I'll check later whether official binary has the fix.
msg403587 - (view) Author: neonene (neonene) * Date: 2021-10-10 14:04
3.10.0 official binary is as slow as rc2.

Many files are not updated in the source archive or b494f5935c92951e75597bfe1c8b1f3112fec270, so I'm not sure if the delay is intentional or not.

We have no choice except waiting for 3.10.1.
msg403609 - (view) Author: Guido van Rossum (gvanrossum) * (Python committer) Date: 2021-10-10 20:42
Someone whose name I don't recognize (MagzoB Mall) just changed the issue type to "crash" without explaining why. That user was created today, and has no triage permissions. Mind if I change it back? It feels like vandalism.
msg404089 - (view) Author: neonene (neonene) * Date: 2021-10-16 15:26
msg402954
>https://github.com/faster-cpython/tools

According to the suggested stats and pgomgr.exe, I experimentally moved LOAD_FAST and LOAD_CONST cases out of switch as below.

        if (opcode == LOAD_FAST) {
            ...
            DISPATCH();
        }

        if (opcode == LOAD_CONST) {
            ...
            DISPATCH();
        }

        switch (opcode) {


x64 performance results after patched (msvc2019)

Good inliner ver.
    3.10.0+    1.03x faster than before
    28d28e0~1  1.04x faster
    3.8.12     1.03x faster

Bad inliner ver. (too big evalfunc. Has msvc2022 increased the capacity?)
    3.10.0/rc2 1.00x faster
    3.11a1+    1.02x faster


It seems to me since quite a while ago the optimizer has stopped at some place after successful inlining. So the performance may be sensitive to code changes and it could be possible to detect where the optimization is aborted.

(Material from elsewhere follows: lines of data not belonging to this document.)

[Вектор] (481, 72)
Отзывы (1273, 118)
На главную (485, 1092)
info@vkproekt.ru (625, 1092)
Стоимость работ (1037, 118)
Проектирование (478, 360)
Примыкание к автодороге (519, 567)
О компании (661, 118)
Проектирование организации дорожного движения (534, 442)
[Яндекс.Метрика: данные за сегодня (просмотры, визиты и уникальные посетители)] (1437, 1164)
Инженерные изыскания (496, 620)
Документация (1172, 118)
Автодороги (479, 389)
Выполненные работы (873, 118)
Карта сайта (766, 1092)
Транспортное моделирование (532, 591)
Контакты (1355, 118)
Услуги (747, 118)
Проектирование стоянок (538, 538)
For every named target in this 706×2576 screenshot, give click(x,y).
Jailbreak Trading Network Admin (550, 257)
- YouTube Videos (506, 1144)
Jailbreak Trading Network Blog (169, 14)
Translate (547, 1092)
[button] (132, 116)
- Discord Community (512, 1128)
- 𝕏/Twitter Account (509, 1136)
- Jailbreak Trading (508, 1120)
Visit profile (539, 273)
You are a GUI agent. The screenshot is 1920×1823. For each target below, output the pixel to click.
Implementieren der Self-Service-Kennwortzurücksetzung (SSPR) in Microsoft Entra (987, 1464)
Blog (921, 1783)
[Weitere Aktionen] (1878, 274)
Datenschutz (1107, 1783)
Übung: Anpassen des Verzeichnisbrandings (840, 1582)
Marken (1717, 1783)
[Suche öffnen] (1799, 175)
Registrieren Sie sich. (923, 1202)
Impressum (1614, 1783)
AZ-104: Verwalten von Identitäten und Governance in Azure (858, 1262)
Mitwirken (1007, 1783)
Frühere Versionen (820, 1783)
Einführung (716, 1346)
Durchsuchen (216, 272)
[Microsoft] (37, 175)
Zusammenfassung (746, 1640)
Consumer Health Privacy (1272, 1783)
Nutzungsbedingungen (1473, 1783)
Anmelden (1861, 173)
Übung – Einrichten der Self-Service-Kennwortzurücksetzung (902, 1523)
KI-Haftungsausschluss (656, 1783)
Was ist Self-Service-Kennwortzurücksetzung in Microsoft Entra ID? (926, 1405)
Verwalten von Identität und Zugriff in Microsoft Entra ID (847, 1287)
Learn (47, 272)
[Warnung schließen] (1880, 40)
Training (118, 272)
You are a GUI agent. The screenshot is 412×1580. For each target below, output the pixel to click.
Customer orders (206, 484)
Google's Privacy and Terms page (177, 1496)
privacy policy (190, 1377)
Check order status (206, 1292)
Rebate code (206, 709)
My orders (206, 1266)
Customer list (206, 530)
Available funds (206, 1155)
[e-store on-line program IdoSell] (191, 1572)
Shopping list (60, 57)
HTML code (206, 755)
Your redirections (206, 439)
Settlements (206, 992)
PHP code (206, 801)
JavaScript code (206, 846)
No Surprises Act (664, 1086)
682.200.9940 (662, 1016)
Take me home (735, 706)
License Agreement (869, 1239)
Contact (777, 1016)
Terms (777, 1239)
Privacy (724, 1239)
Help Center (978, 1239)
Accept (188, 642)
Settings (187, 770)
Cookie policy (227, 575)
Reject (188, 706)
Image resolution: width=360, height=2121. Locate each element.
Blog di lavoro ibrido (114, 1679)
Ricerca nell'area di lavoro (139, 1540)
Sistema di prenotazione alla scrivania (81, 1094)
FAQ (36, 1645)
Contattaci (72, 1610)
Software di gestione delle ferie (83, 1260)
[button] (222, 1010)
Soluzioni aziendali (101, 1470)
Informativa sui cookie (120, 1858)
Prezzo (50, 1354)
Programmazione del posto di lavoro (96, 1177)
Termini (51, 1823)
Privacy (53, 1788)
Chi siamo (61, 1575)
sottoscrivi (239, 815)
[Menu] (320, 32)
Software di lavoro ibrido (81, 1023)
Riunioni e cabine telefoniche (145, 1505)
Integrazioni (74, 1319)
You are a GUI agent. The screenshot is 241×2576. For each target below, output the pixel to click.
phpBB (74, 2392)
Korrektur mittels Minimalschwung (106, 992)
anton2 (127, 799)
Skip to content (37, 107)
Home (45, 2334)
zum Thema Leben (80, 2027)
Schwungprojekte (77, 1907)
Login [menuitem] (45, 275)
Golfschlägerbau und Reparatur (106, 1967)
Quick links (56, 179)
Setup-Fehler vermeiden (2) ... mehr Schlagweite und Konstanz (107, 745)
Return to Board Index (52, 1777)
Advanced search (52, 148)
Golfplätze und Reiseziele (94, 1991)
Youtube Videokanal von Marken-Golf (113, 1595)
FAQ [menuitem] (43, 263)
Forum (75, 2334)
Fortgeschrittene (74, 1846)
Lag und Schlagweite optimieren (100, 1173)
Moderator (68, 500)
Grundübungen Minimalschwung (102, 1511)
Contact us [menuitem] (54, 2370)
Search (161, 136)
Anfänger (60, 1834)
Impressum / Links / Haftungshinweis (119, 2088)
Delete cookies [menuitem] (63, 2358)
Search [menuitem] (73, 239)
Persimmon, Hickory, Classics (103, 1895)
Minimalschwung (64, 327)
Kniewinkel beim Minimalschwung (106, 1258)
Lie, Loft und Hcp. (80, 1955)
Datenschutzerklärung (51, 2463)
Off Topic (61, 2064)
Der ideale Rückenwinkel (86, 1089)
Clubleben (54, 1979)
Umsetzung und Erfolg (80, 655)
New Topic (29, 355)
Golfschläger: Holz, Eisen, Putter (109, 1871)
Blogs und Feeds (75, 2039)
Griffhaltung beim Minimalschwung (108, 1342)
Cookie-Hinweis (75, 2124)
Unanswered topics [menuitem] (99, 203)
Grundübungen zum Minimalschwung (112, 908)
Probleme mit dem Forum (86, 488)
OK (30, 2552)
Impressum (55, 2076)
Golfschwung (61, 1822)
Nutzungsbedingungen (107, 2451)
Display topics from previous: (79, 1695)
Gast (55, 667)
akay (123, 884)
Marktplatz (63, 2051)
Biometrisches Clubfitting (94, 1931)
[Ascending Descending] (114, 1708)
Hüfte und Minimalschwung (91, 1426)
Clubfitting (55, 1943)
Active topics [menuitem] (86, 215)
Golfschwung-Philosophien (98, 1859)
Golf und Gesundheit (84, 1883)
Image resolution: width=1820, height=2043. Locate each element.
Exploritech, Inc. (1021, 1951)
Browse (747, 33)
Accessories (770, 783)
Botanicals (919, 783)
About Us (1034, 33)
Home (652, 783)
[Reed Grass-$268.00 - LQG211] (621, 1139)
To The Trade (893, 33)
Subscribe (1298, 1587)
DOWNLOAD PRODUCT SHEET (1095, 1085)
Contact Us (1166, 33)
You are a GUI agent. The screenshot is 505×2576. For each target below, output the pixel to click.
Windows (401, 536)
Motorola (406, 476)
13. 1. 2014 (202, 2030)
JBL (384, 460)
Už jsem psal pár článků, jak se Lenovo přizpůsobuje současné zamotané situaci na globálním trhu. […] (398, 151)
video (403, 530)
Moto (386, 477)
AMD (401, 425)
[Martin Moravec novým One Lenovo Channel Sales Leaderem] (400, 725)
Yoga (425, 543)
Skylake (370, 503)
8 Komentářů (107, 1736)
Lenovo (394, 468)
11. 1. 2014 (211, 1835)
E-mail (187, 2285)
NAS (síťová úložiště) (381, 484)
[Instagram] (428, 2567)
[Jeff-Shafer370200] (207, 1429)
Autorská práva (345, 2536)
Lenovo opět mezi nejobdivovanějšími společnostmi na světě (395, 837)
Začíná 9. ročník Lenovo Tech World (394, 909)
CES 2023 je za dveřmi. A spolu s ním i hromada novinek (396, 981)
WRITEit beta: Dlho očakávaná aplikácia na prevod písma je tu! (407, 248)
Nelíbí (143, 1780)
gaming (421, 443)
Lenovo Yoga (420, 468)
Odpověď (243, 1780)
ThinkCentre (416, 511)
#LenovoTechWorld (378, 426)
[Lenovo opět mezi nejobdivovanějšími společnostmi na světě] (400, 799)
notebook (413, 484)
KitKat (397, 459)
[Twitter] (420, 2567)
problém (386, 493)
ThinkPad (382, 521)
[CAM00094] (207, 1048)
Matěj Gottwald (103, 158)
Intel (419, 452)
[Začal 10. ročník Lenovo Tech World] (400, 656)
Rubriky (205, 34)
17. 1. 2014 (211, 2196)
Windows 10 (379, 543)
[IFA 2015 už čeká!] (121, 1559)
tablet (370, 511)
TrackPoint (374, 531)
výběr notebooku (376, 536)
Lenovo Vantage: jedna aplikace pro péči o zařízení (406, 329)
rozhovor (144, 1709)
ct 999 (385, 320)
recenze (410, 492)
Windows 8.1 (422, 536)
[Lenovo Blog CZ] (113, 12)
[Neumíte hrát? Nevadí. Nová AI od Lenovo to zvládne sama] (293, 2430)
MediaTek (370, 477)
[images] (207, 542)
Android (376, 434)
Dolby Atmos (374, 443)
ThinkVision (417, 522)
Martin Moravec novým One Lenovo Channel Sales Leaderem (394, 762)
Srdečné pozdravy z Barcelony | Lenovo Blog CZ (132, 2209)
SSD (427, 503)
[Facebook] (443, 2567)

(Benchmarks: switch-case_unarranged_bench.txt)
msg406354 - (view) Author: Brandt Bucher (brandtbucher) * (Python committer) Date: 2021-11-15 16:57
The total size of the main interpreter loop was recently reduced somewhat by an unrelated change:
 
https://github.com/python/cpython/commit/9178f533ff5ea7462a2ca22cfa67afd78dad433b

I wonder if this issue still exists?
msg406386 - (view) Author: neonene (neonene) * Date: 2021-11-16 08:06
I still have the issue in current main and PR29565 with msvc2022 (v142 or v143 toolset).
msg406407 - (view) Author: Brandt Bucher (brandtbucher) * (Python committer) Date: 2021-11-16 14:55
Hm. If removing 26 opcodes didn't fix this, then maybe the size of _PyEval_EvalFrameDefault isn't really the issue?
msg406416 - (view) Author: Guido van Rossum (gvanrossum) * (Python committer) Date: 2021-11-16 16:44
I'd like to know how to reproduce this. @neonene can you write down the
steps I should do to get the results you get? I have VS 2019, if I need VS
2022 I can install that.
msg406471 - (view) Author: neonene (neonene) * Date: 2021-11-17 14:26
Here are the 3 steps to reproduce with minimal pgo training. (vs2019)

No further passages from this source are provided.